WHAT YOU WILL DO —
Filter these entries, keeping only lines that hold the word "each".

EXCERPTED DATA —
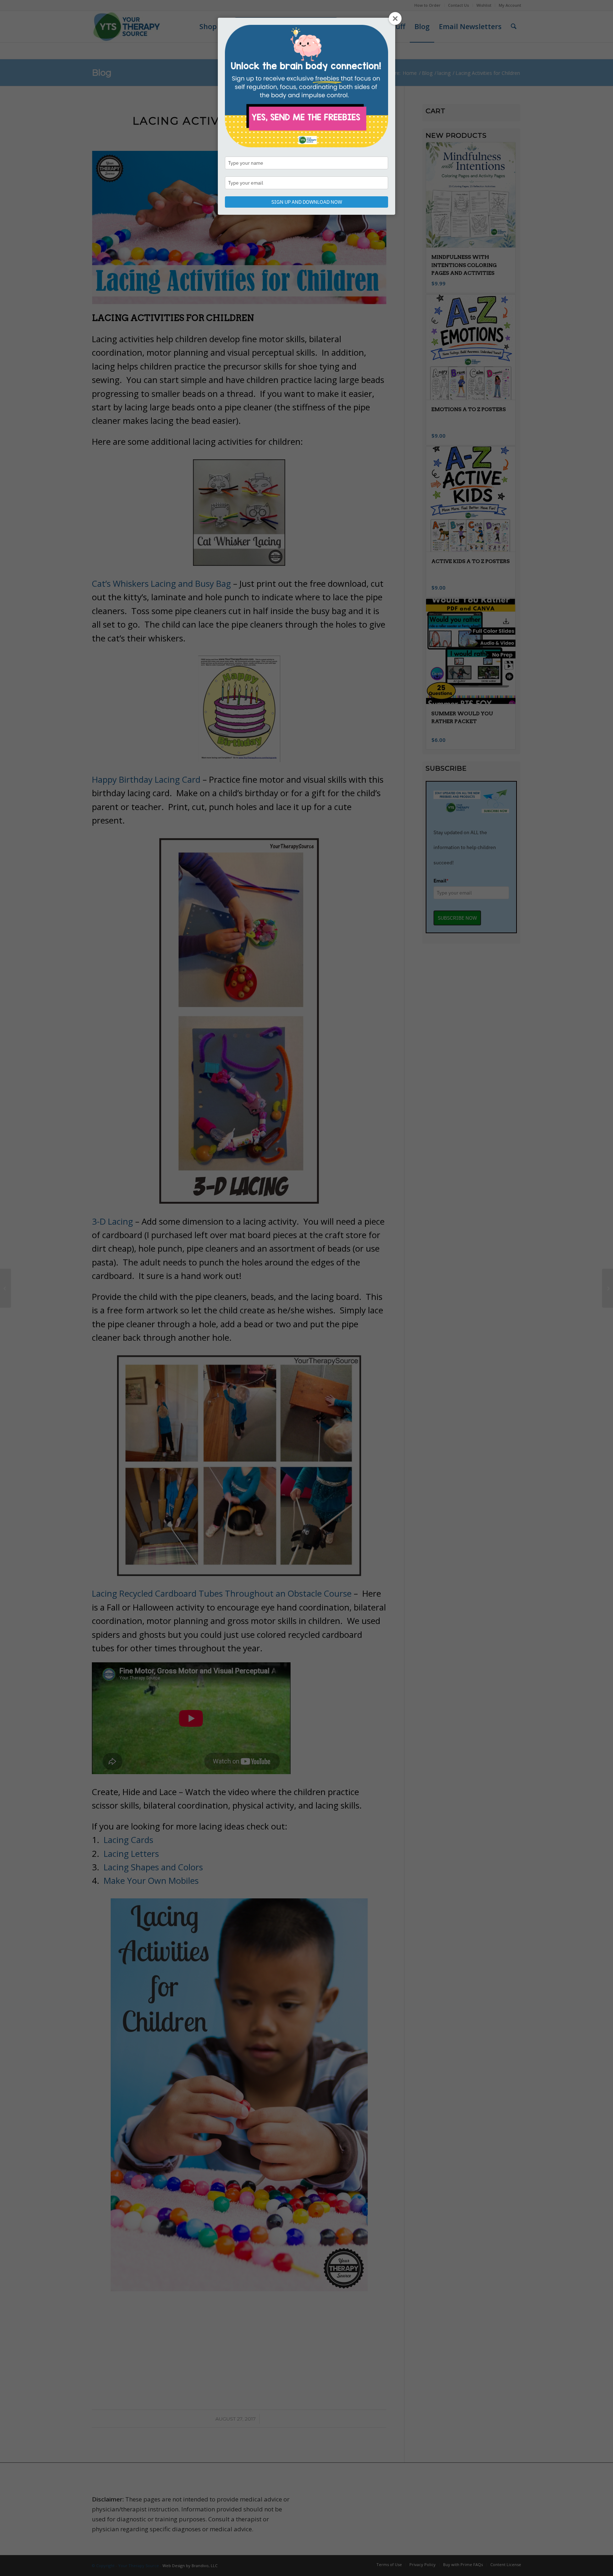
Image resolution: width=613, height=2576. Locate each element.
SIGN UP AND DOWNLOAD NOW (306, 202)
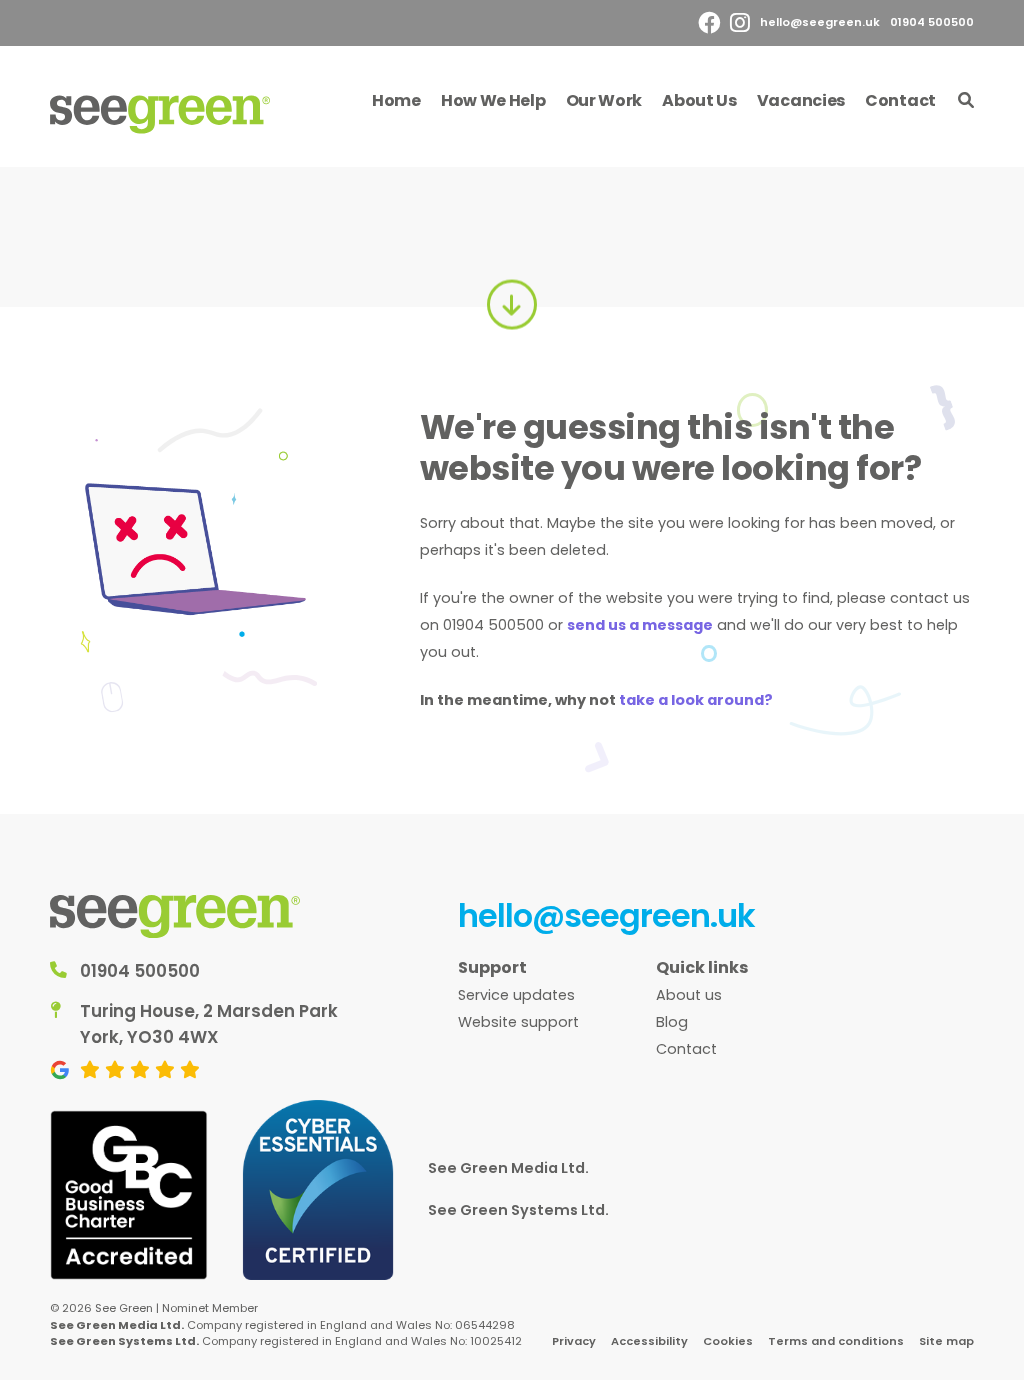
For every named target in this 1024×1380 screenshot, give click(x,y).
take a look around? (696, 700)
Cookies (728, 1341)
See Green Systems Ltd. (518, 1210)
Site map (946, 1341)
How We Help (493, 100)
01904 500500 (932, 22)
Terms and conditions (836, 1341)
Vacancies (801, 100)
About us (689, 995)
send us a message (640, 625)
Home (396, 100)
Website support (518, 1022)
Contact (900, 100)
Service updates (516, 995)
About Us (699, 100)
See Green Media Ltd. (508, 1168)
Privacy (574, 1341)
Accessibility (649, 1341)
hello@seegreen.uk (820, 22)
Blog (672, 1022)
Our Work (604, 100)
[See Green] (160, 114)
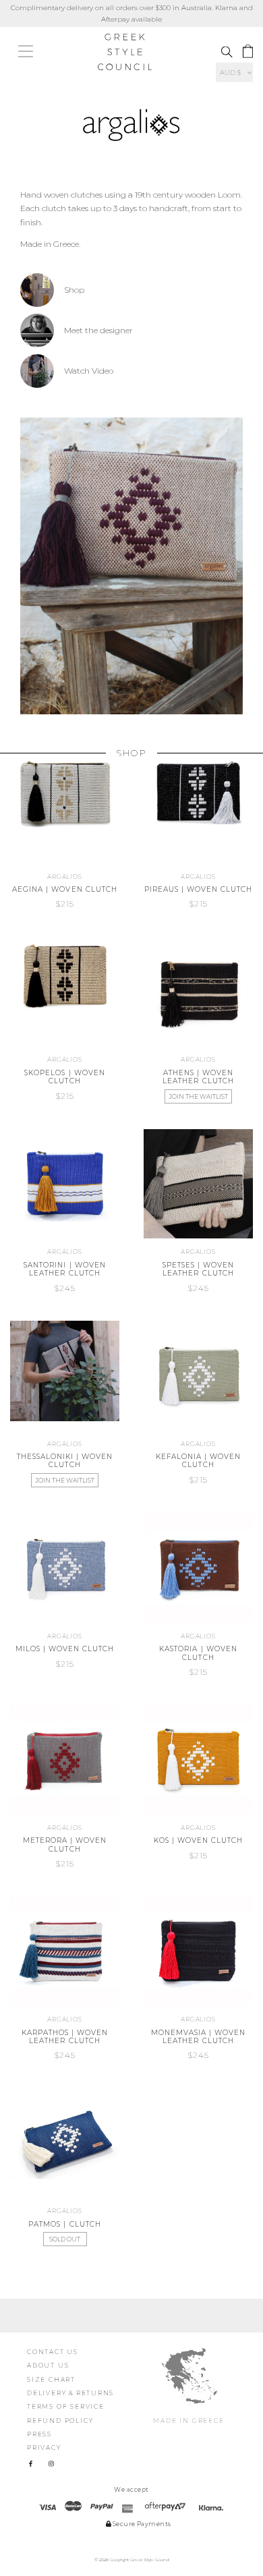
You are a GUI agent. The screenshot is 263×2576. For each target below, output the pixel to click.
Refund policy (60, 2420)
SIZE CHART (51, 2379)
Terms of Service (66, 2406)
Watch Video (88, 371)
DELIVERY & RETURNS (70, 2393)
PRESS (39, 2434)
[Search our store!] (227, 52)
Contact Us (52, 2351)
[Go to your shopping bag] (248, 52)
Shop (74, 290)
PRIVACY (44, 2447)
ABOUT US (48, 2365)
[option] (131, 566)
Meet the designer (98, 330)
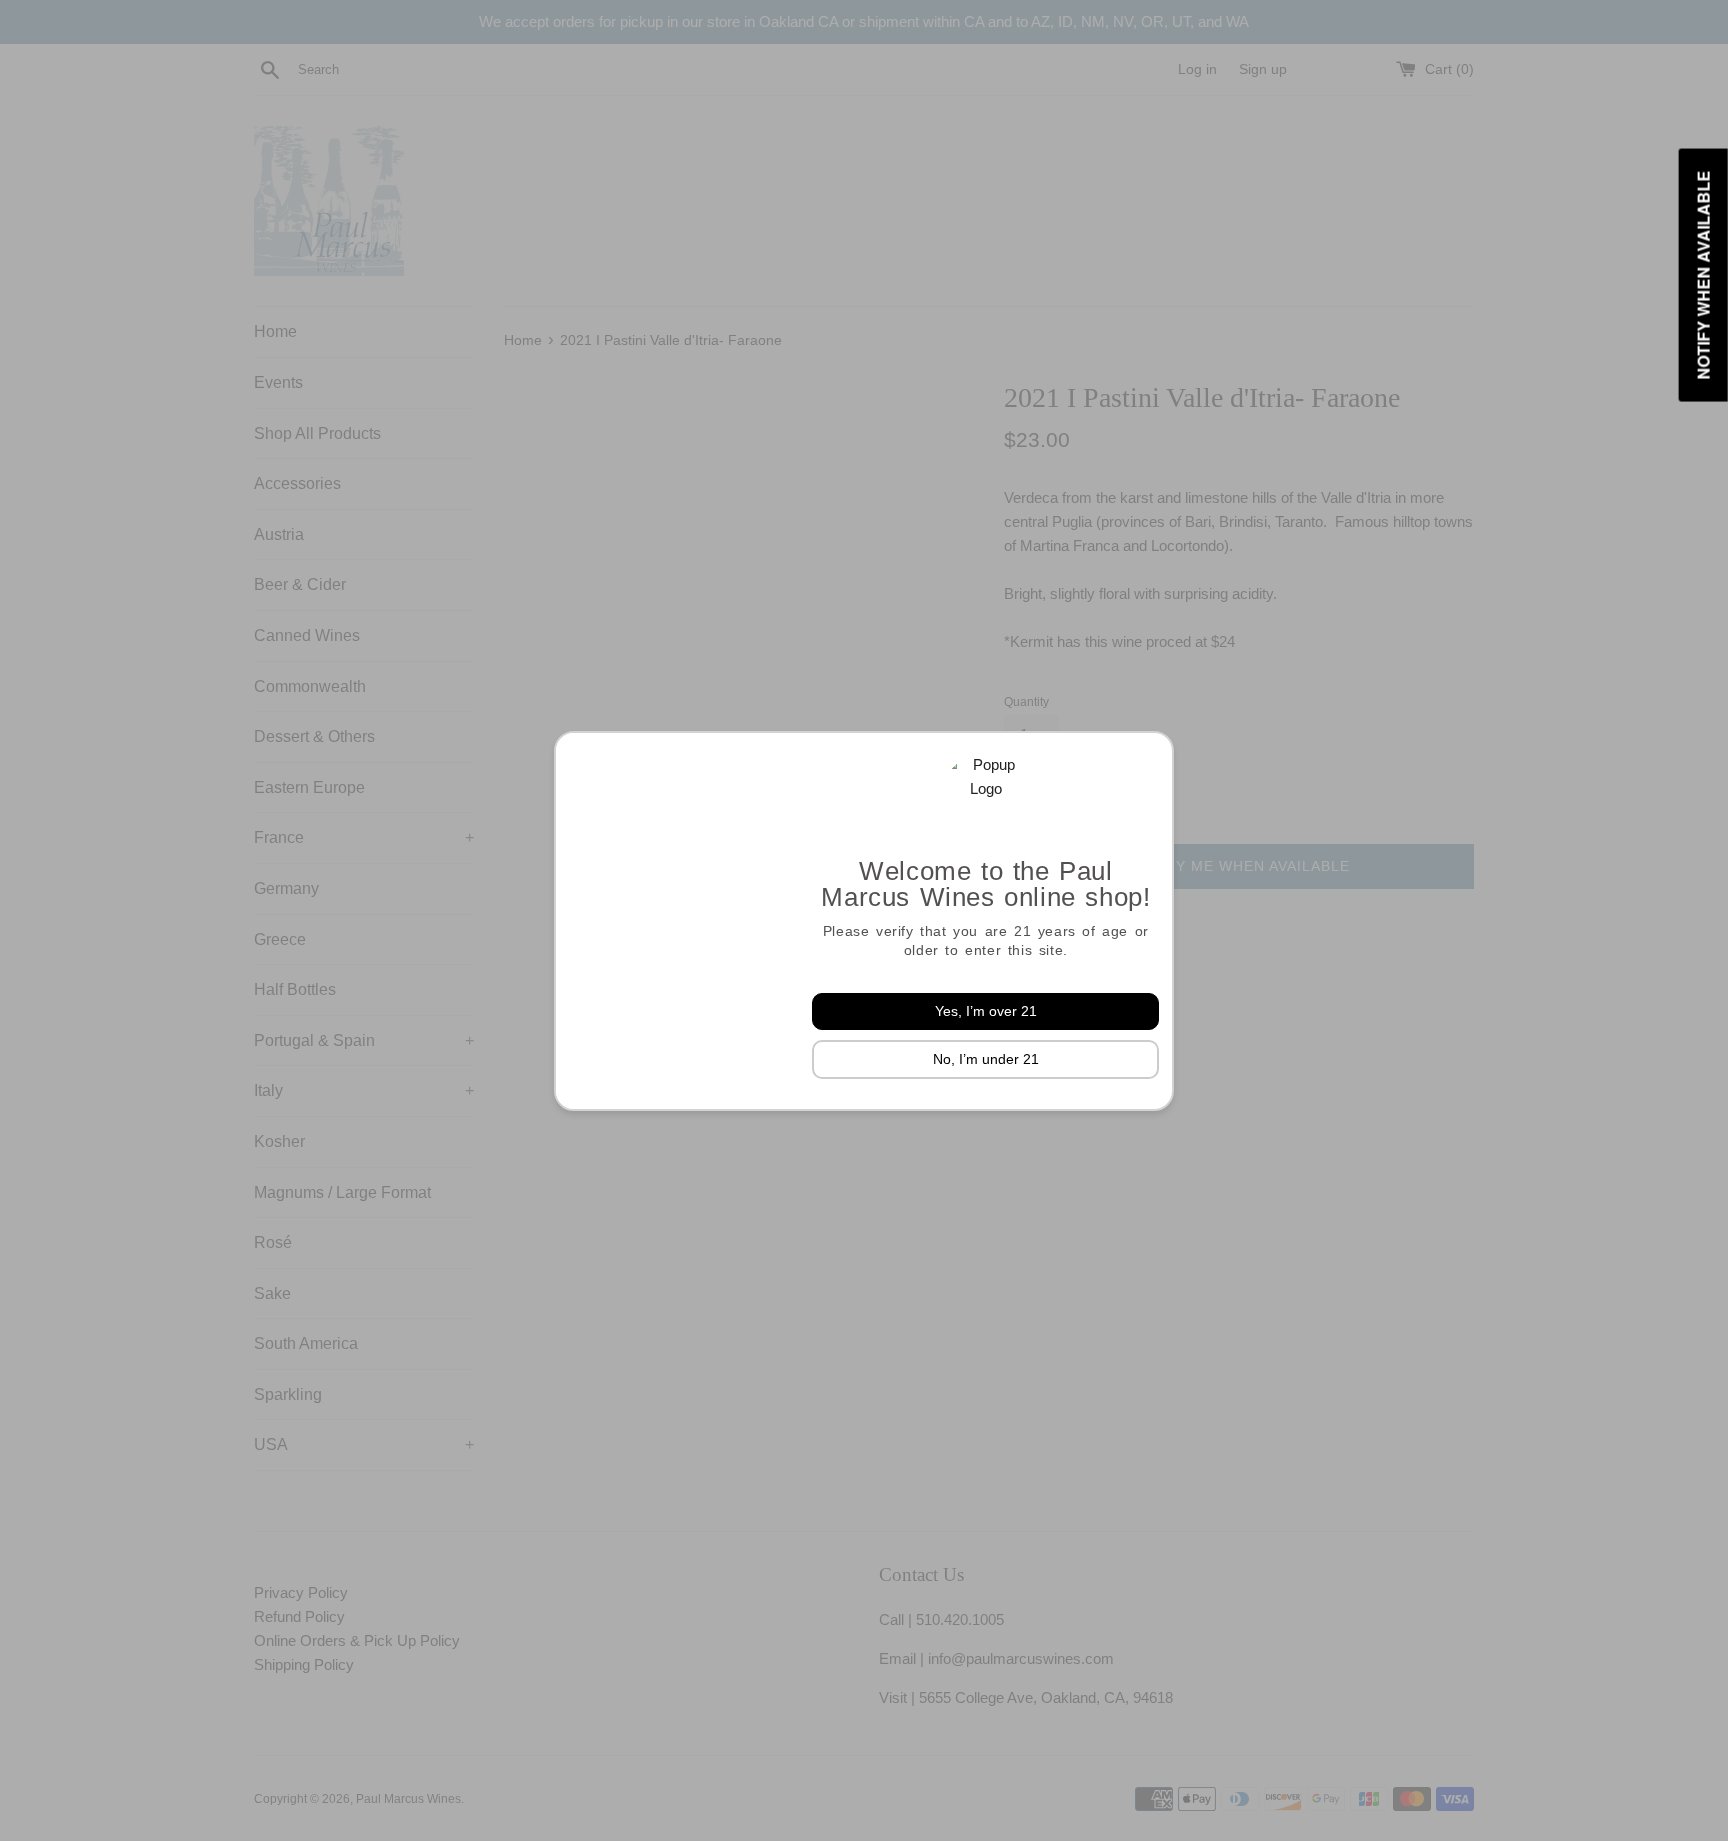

REPLY TO THE TASK —
Image resolution: width=613, height=2576. Locate each element.
You are a GUI agent. The screenshot is 263×2576. For each target below, output the pixel to click.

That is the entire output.